Top of Input data

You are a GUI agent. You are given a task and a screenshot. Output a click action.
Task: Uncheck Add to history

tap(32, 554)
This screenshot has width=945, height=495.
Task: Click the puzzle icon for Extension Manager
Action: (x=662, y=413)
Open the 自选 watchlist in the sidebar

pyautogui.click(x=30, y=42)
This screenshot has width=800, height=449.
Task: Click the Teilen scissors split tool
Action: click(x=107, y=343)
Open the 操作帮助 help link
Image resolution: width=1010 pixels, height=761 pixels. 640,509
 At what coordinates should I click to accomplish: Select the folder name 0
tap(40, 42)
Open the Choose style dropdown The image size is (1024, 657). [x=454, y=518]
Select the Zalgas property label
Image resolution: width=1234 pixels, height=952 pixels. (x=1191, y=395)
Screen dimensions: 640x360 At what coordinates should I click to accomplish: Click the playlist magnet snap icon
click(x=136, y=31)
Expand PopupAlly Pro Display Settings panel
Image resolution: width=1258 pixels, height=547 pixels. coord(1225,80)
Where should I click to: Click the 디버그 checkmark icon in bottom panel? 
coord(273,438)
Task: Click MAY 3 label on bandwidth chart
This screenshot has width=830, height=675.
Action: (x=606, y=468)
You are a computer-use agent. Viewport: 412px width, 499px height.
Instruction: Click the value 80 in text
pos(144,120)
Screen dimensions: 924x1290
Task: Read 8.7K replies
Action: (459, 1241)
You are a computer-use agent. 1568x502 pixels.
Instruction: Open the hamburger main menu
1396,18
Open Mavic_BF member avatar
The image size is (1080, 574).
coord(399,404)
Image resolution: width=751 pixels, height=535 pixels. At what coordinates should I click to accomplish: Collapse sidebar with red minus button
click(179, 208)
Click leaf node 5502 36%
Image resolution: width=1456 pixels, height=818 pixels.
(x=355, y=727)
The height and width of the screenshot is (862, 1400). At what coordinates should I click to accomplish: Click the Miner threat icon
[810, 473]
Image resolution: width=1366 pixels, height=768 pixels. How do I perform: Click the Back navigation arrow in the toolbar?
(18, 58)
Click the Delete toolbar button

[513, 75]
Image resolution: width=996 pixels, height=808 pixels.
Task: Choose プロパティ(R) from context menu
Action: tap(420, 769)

Bottom of Input data

Your goal:
Repeat the data exactly as it was given above.

Result for this exercise:
You are a GUI agent. You are given a task and a screenshot. Output a click action.
Task: Uncheck Add to history

tap(32, 554)
This screenshot has width=945, height=495.
Task: Click the puzzle icon for Extension Manager
Action: (x=662, y=413)
Open the 自选 watchlist in the sidebar

pyautogui.click(x=30, y=42)
This screenshot has width=800, height=449.
Task: Click the Teilen scissors split tool
Action: click(x=107, y=343)
Open the 操作帮助 help link
Image resolution: width=1010 pixels, height=761 pixels. 640,509
 At what coordinates should I click to accomplish: Select the folder name 0
tap(40, 42)
Open the Choose style dropdown The image size is (1024, 657). [x=454, y=518]
Select the Zalgas property label
Image resolution: width=1234 pixels, height=952 pixels. (x=1191, y=395)
Screen dimensions: 640x360 At what coordinates should I click to accomplish: Click the playlist magnet snap icon
click(x=136, y=31)
Expand PopupAlly Pro Display Settings panel
Image resolution: width=1258 pixels, height=547 pixels. coord(1225,80)
Where should I click to: Click the 디버그 checkmark icon in bottom panel? 
coord(273,438)
Task: Click MAY 3 label on bandwidth chart
This screenshot has width=830, height=675.
Action: (x=606, y=468)
You are a computer-use agent. Viewport: 412px width, 499px height.
Instruction: Click the value 80 in text
pos(144,120)
Screen dimensions: 924x1290
Task: Read 8.7K replies
Action: (459, 1241)
You are a computer-use agent. 1568x502 pixels.
Instruction: Open the hamburger main menu
1396,18
Open Mavic_BF member avatar
The image size is (1080, 574).
coord(399,404)
Image resolution: width=751 pixels, height=535 pixels. At what coordinates should I click to accomplish: Collapse sidebar with red minus button
click(179, 208)
Click leaf node 5502 36%
Image resolution: width=1456 pixels, height=818 pixels.
(x=355, y=727)
The height and width of the screenshot is (862, 1400). At what coordinates should I click to accomplish: Click the Miner threat icon
[810, 473]
Image resolution: width=1366 pixels, height=768 pixels. How do I perform: Click the Back navigation arrow in the toolbar?
(18, 58)
Click the Delete toolbar button

[513, 75]
Image resolution: width=996 pixels, height=808 pixels.
Task: Choose プロパティ(R) from context menu
Action: tap(420, 769)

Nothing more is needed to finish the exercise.